─── INFORMATION SUPPLIED

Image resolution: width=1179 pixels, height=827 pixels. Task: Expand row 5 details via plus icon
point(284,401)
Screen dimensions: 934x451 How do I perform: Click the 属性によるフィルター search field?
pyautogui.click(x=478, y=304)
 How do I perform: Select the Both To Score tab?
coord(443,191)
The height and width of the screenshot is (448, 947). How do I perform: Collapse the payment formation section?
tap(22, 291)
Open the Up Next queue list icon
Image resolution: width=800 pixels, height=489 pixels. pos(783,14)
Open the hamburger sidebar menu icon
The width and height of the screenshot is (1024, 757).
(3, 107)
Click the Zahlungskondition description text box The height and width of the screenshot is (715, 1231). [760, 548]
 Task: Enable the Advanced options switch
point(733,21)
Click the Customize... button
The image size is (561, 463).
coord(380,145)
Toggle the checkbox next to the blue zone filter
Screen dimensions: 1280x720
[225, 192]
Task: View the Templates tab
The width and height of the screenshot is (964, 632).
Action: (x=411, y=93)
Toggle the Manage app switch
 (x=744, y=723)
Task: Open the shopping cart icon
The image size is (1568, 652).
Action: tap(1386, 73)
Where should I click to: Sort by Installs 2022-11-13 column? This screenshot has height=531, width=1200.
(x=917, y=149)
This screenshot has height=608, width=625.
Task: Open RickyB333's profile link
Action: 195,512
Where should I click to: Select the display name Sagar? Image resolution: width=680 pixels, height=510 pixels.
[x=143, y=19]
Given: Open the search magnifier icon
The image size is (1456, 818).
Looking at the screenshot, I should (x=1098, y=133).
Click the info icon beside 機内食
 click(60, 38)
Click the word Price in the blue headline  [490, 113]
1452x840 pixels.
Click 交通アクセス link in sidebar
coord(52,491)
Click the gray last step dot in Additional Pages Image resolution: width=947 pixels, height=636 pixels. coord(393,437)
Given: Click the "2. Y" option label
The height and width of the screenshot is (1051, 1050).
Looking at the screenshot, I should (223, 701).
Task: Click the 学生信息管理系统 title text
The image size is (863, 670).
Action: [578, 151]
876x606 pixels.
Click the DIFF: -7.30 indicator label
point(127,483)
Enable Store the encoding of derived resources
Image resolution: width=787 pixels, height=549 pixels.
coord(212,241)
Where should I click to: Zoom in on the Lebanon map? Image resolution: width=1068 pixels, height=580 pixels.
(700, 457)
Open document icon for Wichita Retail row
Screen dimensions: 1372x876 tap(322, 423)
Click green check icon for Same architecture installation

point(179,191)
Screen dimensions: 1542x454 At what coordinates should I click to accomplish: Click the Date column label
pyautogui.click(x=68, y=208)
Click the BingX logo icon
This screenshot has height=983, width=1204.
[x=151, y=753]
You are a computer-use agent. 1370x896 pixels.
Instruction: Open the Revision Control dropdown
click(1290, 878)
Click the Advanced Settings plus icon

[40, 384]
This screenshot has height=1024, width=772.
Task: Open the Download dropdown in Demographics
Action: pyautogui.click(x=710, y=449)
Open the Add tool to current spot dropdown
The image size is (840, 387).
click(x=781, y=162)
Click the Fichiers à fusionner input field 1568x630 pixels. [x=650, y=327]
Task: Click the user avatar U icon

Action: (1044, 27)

──────

TASK DESCRIPTION:
All of the entries should be output exactly as they appear above.

EXERCISE RESULT:
Image resolution: width=1179 pixels, height=827 pixels. Task: Expand row 5 details via plus icon
point(284,401)
Screen dimensions: 934x451 How do I perform: Click the 属性によるフィルター search field?
pyautogui.click(x=478, y=304)
 How do I perform: Select the Both To Score tab?
coord(443,191)
The height and width of the screenshot is (448, 947). How do I perform: Collapse the payment formation section?
tap(22, 291)
Open the Up Next queue list icon
Image resolution: width=800 pixels, height=489 pixels. pos(783,14)
Open the hamburger sidebar menu icon
The width and height of the screenshot is (1024, 757).
(3, 107)
Click the Zahlungskondition description text box The height and width of the screenshot is (715, 1231). [760, 548]
 Task: Enable the Advanced options switch
point(733,21)
Click the Customize... button
The image size is (561, 463).
coord(380,145)
Toggle the checkbox next to the blue zone filter
Screen dimensions: 1280x720
[225, 192]
Task: View the Templates tab
The width and height of the screenshot is (964, 632).
Action: (x=411, y=93)
Toggle the Manage app switch
 (x=744, y=723)
Task: Open the shopping cart icon
The image size is (1568, 652).
Action: tap(1386, 73)
Where should I click to: Sort by Installs 2022-11-13 column? This screenshot has height=531, width=1200.
(x=917, y=149)
This screenshot has height=608, width=625.
Task: Open RickyB333's profile link
Action: 195,512
Where should I click to: Select the display name Sagar? Image resolution: width=680 pixels, height=510 pixels.
[x=143, y=19]
Given: Open the search magnifier icon
The image size is (1456, 818).
Looking at the screenshot, I should (x=1098, y=133).
Click the info icon beside 機内食
 click(60, 38)
Click the word Price in the blue headline  [490, 113]
1452x840 pixels.
Click 交通アクセス link in sidebar
coord(52,491)
Click the gray last step dot in Additional Pages Image resolution: width=947 pixels, height=636 pixels. coord(393,437)
Given: Click the "2. Y" option label
The height and width of the screenshot is (1051, 1050).
Looking at the screenshot, I should (223, 701).
Task: Click the 学生信息管理系统 title text
The image size is (863, 670).
Action: [578, 151]
876x606 pixels.
Click the DIFF: -7.30 indicator label
point(127,483)
Enable Store the encoding of derived resources
Image resolution: width=787 pixels, height=549 pixels.
coord(212,241)
Where should I click to: Zoom in on the Lebanon map? Image resolution: width=1068 pixels, height=580 pixels.
(700, 457)
Open document icon for Wichita Retail row
Screen dimensions: 1372x876 tap(322, 423)
Click green check icon for Same architecture installation

point(179,191)
Screen dimensions: 1542x454 At what coordinates should I click to accomplish: Click the Date column label
pyautogui.click(x=68, y=208)
Click the BingX logo icon
This screenshot has height=983, width=1204.
[x=151, y=753]
You are a computer-use agent. 1370x896 pixels.
Instruction: Open the Revision Control dropdown
click(1290, 878)
Click the Advanced Settings plus icon

[40, 384]
This screenshot has height=1024, width=772.
Task: Open the Download dropdown in Demographics
Action: pyautogui.click(x=710, y=449)
Open the Add tool to current spot dropdown
The image size is (840, 387).
click(x=781, y=162)
Click the Fichiers à fusionner input field 1568x630 pixels. [x=650, y=327]
Task: Click the user avatar U icon

Action: (1044, 27)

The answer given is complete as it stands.